Dr. DeLuca’s eventual downfall was his sense of compassion. He believed in “harm reduction,” which is a set of public-health prac
tices that help reduce the negative effects of substance abuse by providing, among other things, counseling, needle exchange programs, and HIV testing. He wouldn’t turn away a patient who wasn’t willing to sign on to abstinence on the first day, knowing that relapse was almost certain. Dr. DeLuca always allowed Alcoholics Anonymous to hold meetings at his facility, but he also allowed Moderation Management to hold meetings. This organization, which is essentially a support group for people who recognize that they have a problem but aren’t ready to commit to full sobriety yet, focuses on harm reduction, reducing, for example, the amount a person drinks, sometimes to the point of complete sobriety, sometimes not. (It’s worth noting that Audrey Kishline, the woman who created Moderation Management, left it, went back to AA, then got into a drunk-driving accident that killed a twelve-year-old girl and her father.)

The press got wind of it and suddenly there was a media firestorm about how Dr. DeLuca had turned the Smithers Center into a Moderation Management program. He was fired on the grounds of no longer supporting the “program philosophy of total abstinence.”

Dr. DeLuca quickly released his own press statement on the matter: “I have been surprised to find myself cast as a speaker for the harm reduction movement,” he wrote. “I have received hate mail, solicitations to write books, and multiple requests for interviews to discuss whether abstinence or moderation is the best treatment for alcoholism. This is about as rational as asking whether coronary bypass surgery or medication is the best treatment for heart disease.”

He believes the problem lies in a clash of cultures. “On the one hand we have a tradition of ‘tough love,’ ‘hitting bottom,’ ‘confronting denial,’ and avoidance of psychotropic medications.
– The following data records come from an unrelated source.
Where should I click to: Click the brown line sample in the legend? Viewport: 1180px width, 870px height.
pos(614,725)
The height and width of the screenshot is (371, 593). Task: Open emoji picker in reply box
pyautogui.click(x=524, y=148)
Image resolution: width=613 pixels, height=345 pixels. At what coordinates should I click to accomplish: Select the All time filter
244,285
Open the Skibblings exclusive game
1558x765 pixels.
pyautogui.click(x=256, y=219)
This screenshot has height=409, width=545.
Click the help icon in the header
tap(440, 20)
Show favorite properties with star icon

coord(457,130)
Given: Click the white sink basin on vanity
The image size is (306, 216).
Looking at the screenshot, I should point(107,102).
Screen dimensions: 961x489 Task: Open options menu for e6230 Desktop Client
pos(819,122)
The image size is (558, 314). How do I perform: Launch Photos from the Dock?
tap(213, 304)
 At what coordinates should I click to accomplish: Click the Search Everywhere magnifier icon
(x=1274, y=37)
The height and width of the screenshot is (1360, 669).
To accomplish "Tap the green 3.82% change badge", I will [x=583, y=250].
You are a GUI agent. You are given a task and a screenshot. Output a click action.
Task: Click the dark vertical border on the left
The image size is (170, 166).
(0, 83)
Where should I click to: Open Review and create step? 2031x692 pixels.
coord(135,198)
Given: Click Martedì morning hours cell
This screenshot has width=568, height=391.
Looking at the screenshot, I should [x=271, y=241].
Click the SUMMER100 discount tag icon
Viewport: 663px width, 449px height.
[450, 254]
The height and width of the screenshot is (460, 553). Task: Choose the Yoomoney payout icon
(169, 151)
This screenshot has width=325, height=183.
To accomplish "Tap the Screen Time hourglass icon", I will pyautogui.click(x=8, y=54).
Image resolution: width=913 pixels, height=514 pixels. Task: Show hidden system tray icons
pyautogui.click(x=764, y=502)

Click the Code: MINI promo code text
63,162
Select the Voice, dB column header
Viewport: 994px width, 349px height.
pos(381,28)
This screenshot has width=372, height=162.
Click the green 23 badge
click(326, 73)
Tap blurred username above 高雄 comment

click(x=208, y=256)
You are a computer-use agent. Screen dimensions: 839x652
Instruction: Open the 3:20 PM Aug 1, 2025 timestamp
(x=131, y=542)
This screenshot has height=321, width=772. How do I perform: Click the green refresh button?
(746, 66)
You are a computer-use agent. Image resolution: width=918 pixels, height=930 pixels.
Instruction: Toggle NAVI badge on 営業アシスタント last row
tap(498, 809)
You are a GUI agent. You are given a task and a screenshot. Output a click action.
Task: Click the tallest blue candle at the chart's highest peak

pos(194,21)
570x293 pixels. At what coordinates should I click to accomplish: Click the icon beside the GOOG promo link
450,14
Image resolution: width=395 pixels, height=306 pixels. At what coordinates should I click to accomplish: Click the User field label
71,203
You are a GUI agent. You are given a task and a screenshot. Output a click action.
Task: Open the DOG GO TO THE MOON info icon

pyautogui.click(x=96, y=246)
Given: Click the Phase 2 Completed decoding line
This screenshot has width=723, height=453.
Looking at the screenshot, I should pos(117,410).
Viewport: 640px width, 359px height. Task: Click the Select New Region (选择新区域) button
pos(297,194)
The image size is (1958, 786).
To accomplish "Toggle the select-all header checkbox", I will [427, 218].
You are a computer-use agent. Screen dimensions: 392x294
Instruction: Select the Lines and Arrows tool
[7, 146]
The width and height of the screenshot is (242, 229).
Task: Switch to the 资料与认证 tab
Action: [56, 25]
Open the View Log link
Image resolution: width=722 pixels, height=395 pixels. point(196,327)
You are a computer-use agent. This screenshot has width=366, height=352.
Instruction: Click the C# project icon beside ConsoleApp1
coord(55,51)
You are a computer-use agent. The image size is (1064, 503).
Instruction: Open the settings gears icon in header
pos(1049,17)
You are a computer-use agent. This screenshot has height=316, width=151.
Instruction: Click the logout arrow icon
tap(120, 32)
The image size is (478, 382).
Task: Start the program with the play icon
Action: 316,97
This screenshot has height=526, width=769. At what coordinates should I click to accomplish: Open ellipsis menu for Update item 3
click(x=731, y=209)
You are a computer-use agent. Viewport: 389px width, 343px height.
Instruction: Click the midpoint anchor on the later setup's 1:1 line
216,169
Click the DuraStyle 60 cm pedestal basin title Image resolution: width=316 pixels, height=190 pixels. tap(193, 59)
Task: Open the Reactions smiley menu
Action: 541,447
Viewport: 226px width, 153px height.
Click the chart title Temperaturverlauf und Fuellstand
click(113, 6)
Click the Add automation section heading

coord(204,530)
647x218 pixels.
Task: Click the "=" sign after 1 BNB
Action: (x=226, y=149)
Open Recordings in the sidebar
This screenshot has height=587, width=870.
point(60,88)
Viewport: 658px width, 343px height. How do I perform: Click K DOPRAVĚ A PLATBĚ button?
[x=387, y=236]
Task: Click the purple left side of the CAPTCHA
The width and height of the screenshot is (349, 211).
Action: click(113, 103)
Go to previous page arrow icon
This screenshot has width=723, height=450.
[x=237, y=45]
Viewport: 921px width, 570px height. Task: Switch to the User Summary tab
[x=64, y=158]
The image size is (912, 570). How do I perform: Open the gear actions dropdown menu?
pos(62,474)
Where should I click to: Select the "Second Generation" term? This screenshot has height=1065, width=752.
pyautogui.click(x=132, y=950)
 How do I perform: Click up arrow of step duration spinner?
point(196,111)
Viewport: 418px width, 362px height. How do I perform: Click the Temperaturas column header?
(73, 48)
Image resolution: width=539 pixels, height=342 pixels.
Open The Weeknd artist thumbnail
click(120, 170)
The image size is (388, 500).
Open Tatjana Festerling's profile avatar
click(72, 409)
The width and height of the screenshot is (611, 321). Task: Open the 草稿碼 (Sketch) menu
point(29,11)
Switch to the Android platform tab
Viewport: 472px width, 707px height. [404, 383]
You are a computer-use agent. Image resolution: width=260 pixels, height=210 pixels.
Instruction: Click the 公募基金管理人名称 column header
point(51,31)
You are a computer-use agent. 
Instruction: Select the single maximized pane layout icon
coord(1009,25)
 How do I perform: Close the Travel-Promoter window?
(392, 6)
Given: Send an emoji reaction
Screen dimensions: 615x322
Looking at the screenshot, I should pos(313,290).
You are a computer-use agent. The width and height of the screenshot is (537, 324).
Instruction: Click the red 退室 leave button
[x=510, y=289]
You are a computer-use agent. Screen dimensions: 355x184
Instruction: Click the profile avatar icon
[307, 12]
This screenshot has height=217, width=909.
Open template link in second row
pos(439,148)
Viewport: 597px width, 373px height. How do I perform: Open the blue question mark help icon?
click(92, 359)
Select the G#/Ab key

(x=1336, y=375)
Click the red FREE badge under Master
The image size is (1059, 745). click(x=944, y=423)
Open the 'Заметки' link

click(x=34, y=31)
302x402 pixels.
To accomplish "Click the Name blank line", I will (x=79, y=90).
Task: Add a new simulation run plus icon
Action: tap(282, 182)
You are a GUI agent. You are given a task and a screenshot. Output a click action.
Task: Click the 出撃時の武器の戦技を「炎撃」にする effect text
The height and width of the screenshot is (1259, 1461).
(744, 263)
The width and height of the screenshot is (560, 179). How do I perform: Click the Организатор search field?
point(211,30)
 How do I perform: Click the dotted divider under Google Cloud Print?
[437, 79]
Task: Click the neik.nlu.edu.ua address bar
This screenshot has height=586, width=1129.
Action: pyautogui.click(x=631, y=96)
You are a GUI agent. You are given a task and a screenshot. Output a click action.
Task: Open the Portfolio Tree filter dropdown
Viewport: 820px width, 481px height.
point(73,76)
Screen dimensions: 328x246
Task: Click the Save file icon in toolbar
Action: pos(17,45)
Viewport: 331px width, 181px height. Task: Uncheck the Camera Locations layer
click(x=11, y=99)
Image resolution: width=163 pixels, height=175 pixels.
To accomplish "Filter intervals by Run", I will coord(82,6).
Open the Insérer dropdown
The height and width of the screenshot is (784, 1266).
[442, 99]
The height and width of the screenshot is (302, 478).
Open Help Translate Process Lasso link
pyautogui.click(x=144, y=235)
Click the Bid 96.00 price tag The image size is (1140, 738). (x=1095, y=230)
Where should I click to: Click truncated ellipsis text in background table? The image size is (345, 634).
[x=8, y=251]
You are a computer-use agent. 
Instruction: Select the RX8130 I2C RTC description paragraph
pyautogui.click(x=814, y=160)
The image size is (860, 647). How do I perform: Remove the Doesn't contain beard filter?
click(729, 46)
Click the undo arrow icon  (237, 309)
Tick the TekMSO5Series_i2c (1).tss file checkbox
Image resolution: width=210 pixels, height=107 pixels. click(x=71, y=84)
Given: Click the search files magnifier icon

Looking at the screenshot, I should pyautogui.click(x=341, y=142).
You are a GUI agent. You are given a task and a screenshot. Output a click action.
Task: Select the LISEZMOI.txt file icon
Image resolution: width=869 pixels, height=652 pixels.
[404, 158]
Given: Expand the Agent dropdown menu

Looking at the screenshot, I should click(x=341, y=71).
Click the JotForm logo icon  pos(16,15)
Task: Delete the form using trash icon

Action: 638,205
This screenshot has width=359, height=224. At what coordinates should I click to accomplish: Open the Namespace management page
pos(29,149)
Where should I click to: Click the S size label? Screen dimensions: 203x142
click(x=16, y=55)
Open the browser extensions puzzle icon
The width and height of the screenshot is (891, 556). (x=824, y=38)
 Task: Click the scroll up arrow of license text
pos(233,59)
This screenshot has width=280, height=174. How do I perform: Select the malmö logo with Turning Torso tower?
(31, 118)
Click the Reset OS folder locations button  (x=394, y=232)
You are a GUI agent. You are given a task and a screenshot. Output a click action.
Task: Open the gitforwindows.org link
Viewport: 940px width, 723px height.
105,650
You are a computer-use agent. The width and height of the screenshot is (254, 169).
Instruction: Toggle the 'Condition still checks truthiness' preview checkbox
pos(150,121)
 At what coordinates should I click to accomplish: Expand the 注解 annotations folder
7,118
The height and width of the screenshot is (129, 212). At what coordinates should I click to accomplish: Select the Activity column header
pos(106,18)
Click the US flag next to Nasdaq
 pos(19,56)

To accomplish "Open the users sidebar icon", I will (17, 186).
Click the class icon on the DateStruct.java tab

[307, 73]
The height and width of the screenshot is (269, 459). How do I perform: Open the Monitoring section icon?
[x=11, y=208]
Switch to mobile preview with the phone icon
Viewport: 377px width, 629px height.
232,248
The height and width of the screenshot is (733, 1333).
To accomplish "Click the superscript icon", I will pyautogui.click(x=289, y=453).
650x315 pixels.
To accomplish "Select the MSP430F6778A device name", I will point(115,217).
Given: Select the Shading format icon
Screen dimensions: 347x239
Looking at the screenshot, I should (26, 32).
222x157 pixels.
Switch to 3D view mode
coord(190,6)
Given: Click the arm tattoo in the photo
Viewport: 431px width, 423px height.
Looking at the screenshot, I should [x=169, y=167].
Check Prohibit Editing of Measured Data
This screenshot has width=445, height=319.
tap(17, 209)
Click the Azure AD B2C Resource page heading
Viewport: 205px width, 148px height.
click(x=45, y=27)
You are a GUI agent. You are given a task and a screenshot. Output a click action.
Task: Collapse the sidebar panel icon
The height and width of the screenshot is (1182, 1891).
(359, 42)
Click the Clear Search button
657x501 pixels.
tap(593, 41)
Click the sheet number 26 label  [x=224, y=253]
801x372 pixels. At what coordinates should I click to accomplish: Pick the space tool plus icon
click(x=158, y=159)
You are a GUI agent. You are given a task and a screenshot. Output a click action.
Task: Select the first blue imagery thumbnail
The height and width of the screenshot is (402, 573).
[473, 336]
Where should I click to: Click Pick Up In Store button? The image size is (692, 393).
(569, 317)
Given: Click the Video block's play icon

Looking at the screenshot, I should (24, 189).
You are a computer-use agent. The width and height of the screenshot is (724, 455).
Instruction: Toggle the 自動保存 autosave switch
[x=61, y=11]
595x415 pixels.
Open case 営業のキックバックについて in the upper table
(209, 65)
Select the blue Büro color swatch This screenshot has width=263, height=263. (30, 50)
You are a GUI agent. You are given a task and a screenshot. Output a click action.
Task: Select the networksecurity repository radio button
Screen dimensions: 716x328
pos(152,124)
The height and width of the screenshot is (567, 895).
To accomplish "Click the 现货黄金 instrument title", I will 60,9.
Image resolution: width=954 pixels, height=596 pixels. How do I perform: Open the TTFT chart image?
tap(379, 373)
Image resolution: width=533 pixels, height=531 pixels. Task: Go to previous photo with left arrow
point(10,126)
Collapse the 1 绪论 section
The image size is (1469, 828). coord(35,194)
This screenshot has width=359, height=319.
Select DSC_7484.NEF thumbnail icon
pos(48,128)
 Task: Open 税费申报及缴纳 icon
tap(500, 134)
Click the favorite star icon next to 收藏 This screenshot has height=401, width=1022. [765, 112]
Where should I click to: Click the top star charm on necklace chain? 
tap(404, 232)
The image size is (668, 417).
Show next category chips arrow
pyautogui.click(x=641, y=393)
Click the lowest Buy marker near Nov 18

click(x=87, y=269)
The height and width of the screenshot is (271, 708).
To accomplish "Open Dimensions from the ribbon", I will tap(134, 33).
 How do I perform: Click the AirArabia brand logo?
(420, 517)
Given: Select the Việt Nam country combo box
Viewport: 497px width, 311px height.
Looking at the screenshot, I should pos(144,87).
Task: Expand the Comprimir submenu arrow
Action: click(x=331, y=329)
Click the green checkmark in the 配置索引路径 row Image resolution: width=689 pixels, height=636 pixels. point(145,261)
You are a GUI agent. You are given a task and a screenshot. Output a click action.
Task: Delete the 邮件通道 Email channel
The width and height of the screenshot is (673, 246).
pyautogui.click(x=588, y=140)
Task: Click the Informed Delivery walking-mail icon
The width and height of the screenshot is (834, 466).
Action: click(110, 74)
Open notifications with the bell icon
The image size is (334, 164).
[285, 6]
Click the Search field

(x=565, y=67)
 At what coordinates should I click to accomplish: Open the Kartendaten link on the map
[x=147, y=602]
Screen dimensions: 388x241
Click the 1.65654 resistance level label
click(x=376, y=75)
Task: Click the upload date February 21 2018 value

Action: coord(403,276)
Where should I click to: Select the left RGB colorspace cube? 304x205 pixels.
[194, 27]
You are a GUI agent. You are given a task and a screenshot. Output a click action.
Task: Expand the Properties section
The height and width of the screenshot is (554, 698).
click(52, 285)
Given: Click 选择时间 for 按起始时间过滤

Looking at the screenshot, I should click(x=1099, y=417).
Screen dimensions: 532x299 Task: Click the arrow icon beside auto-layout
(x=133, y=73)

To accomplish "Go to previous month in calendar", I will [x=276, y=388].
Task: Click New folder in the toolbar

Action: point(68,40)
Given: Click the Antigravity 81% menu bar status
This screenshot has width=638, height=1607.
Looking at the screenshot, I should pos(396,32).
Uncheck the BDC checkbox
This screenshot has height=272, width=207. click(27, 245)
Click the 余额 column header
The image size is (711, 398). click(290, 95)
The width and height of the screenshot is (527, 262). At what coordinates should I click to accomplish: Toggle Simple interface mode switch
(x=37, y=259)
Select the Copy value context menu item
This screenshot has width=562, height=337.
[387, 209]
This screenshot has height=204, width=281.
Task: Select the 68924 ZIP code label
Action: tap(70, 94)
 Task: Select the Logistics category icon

On the other hand, a more modern and medical approach works directly with ambivalence and motivation, and is often accompanied by pharmacotherapy for the craving, anxiety, depression, and insomnia so common in early recovery.”

He goes on to dispel the myth that harm reduction promotes permissiveness by comparing it to its other more accepted uses in all other fields of medicine. “If a person is overweight and has an elevated
blood sugar and is at risk of developing adult onset diabetes,” he says, “a physician might recommend a strict diet and exercise program. But if the patient cannot or will not comply with the recommendations, the physician doesn’t send him away to return when he is ready to accept the diagnosis and be compliant. Rather, the physician might start drug therapy while continuing to work with the patient on his resistance to, or problems with, the diet and exercise regimen. This is harm reduction. We accept the refusal or inability of the patient to do the best thing, and try our hardest to do the next best thing.”